Author: Otter, M. · Barrett-Bergshoeff, M.M. · Rijken, D.C.
Type:article
Date:1991
Institution: Instituut voor Verouderings- en Vaatziekten Onderzoek TNO
Source:Journal of Biological Chemistry, 21, 266, 13931-13935
Identifier: 231589
Keywords: Biology · Animal · Cattle · Cell Membrane · Glucosaminidase · Ligands · Macrophages · Mannose · Pulmonary Alveoli · Receptors, Immunologic · Structure-Activity Relationship · Support, Non-U.S. Gov't · Tissue Plasminogen Activator · Animalia · Bos taurus · Bovinae

Abstract

Previous studies have shown that tissue-type plasminogen activator (t-PA) in blood is cleared by the liver partially through a mannose-specific uptake system.

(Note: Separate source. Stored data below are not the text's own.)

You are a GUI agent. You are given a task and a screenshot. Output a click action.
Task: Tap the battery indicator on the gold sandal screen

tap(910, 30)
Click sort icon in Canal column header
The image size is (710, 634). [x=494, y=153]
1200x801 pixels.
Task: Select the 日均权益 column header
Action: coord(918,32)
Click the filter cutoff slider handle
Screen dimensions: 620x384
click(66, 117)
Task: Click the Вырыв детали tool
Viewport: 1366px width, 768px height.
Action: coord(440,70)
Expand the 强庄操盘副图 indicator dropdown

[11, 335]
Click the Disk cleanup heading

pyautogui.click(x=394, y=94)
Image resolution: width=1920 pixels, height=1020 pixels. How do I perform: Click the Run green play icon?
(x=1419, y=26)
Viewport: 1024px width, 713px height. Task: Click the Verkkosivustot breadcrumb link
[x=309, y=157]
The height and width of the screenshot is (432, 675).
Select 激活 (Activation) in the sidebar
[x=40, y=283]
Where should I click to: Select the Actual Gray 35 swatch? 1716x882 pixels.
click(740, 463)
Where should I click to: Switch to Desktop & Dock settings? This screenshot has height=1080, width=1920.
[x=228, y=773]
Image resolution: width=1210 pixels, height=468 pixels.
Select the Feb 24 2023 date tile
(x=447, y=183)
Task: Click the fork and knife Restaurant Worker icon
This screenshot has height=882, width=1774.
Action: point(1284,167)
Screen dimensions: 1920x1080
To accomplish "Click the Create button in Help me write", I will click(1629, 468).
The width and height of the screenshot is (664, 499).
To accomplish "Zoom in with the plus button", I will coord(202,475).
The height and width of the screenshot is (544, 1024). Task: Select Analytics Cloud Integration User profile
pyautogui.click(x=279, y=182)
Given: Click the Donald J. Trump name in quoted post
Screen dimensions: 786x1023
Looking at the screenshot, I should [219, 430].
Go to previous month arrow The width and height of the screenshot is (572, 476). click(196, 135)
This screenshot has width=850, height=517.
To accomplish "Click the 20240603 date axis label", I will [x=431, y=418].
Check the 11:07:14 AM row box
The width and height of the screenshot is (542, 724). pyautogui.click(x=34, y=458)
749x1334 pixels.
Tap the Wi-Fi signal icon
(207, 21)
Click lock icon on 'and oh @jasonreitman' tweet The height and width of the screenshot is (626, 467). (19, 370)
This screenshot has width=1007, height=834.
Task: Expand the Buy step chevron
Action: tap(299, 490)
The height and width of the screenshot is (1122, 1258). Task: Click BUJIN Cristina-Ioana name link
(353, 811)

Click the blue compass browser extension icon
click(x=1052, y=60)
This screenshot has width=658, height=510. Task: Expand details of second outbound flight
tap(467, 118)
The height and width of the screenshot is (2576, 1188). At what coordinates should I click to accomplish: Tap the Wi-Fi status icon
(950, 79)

The present study was undertaken to investigate, in a purified system, whether t-PA is recognized by the mannose receptor which is expressed on macrophages and liver sinusoidal cells. The mannose receptor was isolated and purified from bovine alveolar macrophages and migrated as a single protein band at M(r) 175,000 on polyacrylamide gel electrophoresis in the presence of sodium dodecyl sulfate. Ligand blotting revealed that this protein specifically bound t-PA. The t-PA-receptor interaction was further characterized in a binding assay, which showed saturable binding with an apparent dissociation constant of 1 nM. t-PA binding required calcium ions and was negligible in the presence of EDTA or at acid pH. Mannose-albumin was an effective inhibitor, whereas galactose-albumin did not have a significant effect. From a series of monosaccharides tested, D-mannose and L-fucose were the most potent inhibitors, N-acetyl-D-glucosamine was a moderate inhibitor, whereas D-galactose and N-acetyl-D-galactosamine were ineffective. t-PA, deglycosylated by endoglycosidase H, did not interact with the receptor. It is concluded that the mannose receptor specifically binds t-PA, probably through its high mannose-type oligosaccharide.